__Your task__
Copy the data below verbatim, from the line with "Sort files by the Size column header" to the line with "pos(493,142)", inclusive.

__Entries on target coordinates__
↓↓↓

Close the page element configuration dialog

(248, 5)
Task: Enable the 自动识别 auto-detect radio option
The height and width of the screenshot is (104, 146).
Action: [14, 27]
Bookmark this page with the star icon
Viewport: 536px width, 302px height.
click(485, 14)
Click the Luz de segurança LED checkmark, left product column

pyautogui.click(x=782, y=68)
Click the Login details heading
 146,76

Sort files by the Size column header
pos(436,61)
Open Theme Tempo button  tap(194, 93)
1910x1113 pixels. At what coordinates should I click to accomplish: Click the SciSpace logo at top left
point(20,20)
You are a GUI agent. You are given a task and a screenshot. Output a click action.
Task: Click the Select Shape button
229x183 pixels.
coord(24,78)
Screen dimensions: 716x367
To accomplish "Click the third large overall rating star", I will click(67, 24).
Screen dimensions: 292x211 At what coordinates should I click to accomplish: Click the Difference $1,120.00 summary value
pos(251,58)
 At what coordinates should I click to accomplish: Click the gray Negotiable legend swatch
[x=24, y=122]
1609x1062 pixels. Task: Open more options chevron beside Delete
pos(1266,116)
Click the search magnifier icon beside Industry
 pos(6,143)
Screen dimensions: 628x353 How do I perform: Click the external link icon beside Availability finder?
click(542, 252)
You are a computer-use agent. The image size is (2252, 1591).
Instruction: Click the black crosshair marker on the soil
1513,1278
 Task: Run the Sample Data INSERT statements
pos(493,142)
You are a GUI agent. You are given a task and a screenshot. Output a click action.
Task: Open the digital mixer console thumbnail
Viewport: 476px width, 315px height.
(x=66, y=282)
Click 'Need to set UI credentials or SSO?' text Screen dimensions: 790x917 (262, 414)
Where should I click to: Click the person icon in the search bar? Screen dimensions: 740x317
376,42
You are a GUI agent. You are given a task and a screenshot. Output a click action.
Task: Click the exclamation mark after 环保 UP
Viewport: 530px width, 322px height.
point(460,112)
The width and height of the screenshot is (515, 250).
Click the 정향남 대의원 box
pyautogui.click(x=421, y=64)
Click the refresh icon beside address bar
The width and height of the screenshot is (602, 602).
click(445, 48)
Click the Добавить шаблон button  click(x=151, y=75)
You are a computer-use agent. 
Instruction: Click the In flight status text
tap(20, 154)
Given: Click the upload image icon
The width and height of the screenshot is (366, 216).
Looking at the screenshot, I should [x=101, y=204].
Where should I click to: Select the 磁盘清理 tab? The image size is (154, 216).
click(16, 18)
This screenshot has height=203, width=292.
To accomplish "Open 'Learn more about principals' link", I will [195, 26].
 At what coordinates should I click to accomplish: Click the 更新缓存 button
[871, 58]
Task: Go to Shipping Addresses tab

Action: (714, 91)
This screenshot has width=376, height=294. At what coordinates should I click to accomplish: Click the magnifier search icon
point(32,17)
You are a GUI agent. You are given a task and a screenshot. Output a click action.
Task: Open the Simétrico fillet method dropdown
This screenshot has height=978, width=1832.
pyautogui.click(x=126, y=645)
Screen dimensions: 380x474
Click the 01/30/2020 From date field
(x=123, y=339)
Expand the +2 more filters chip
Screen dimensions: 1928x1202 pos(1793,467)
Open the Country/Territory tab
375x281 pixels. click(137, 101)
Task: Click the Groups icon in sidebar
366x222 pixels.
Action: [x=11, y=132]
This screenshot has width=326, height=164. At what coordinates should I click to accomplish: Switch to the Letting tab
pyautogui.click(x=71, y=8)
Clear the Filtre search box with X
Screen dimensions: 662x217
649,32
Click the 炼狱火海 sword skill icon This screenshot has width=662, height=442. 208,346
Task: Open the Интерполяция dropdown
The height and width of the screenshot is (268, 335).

↑↑↑

__Exercise solution__
Sort files by the Size column header
pos(436,61)
Open Theme Tempo button  tap(194, 93)
1910x1113 pixels. At what coordinates should I click to accomplish: Click the SciSpace logo at top left
point(20,20)
You are a GUI agent. You are given a task and a screenshot. Output a click action.
Task: Click the Select Shape button
229x183 pixels.
coord(24,78)
Screen dimensions: 716x367
To accomplish "Click the third large overall rating star", I will click(67, 24).
Screen dimensions: 292x211 At what coordinates should I click to accomplish: Click the Difference $1,120.00 summary value
pos(251,58)
 At what coordinates should I click to accomplish: Click the gray Negotiable legend swatch
[x=24, y=122]
1609x1062 pixels. Task: Open more options chevron beside Delete
pos(1266,116)
Click the search magnifier icon beside Industry
 pos(6,143)
Screen dimensions: 628x353 How do I perform: Click the external link icon beside Availability finder?
click(542, 252)
You are a computer-use agent. The image size is (2252, 1591).
Instruction: Click the black crosshair marker on the soil
1513,1278
 Task: Run the Sample Data INSERT statements
pos(493,142)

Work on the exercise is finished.